O mesmo drama enfrentam
Maria Célia Magalhães, de 67 anos, e Fernando Filho, de 69. O casal, morador de
Vila Isabel, está com problemas de visão e aguarda a vez de fazer exames
oftalmológicos pelo Sisreg há quase um ano. No caso de Maria, cinco verrugas em
suas pálpebras aumentam ainda mais seu desconforto.

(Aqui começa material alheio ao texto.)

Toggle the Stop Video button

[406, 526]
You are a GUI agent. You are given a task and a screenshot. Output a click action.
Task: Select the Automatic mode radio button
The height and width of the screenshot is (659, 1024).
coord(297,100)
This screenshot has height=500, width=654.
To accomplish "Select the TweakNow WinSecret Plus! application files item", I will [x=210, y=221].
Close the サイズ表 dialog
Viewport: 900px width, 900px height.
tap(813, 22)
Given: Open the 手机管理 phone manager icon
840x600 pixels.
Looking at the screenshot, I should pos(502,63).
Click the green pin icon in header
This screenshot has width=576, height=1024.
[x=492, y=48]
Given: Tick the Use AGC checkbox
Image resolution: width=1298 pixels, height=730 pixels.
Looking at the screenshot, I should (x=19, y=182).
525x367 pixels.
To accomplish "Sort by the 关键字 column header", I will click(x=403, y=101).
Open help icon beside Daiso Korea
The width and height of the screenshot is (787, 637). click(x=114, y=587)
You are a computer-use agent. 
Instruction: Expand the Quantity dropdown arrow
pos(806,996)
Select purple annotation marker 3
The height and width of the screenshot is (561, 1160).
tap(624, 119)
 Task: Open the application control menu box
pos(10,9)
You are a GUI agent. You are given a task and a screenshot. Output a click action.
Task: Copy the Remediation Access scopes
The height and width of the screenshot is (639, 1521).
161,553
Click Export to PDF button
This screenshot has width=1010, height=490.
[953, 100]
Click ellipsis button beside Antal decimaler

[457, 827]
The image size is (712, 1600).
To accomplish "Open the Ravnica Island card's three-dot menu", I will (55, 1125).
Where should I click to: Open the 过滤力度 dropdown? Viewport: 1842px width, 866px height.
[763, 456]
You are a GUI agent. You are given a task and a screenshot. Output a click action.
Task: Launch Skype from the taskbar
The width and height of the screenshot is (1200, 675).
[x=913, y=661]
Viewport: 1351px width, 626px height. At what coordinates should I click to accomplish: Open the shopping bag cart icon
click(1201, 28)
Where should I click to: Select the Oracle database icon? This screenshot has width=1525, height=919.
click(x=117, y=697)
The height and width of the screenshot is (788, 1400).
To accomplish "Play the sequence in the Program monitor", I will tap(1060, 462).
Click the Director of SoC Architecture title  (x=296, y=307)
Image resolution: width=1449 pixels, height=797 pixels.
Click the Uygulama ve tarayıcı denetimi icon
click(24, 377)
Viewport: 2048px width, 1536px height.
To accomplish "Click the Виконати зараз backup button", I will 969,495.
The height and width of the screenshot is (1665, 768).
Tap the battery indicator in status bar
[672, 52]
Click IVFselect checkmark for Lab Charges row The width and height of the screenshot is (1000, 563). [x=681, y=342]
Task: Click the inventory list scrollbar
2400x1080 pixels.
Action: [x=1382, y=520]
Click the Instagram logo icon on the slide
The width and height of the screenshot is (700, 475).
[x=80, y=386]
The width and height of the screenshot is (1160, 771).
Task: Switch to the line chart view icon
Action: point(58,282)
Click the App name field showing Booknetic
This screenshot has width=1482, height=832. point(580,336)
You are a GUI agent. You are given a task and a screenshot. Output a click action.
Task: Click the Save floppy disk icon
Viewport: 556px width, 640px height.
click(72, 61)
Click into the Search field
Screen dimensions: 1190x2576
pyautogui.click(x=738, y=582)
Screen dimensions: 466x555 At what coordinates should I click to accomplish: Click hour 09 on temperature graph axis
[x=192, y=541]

— Os médicos da clínica da
família estiveram na minha casa há três meses e disseram que, finalmente, eu
conseguiria fazer os exames e agendar a cirurgia. Mas isso aconteceu há três
meses! — reclamou a dona de casa.
“CHEGUEI A ME AJOELHAR”
Há três anos, o marido de
Maria sofreu um descolamento da retina no olho esquerdo. Em 2016, descobriu que
o direito está com catarata e necessita de uma cirurgia. Ele já tem dificuldade
para reconhecer parentes.
— O que me parece é que
estamos abandonados. Não recebemos informações claras. Estão empurrando o
problema com a barriga — lamentou. Moradora de Jacarepaguá, a dona de casa Juci
Medeiros, de 60 anos, espera desde março de 2016 pela marcação de uma
endoscopia. Desesperada, um dia foi a um posto de saúde em seu bairro em busca
de uma definição: — Cheguei a me ajoelhar, implorando pela marcação do exame,
mas não adiantou — disse ela. Os ministérios públicos federal e estadual vêm
acompanhando o problema desde o ano passado, se reunindo com representantes das
três esferas de governo. Segundo a coordenadora da área de saúde do MP do
estado, a promotora Denise Vidal, um sistema único de regulação, controlado por
secretarias municipal e estadual, seria a solução. Atualmente, segundo Denise,
cada ente da federação regula suas consultas e internações: — O resultado desse
sistema onde cada um cuida de seus hospitais nós já conhecemos. Na maioria dos
casos, quando o paciente que está na fila consegue ser atendido, o tratamento
acaba não tendo a eficácia necessária. Um doente de câncer, por exemplo, se
houver demora no atendimento, pode até ir a óbito.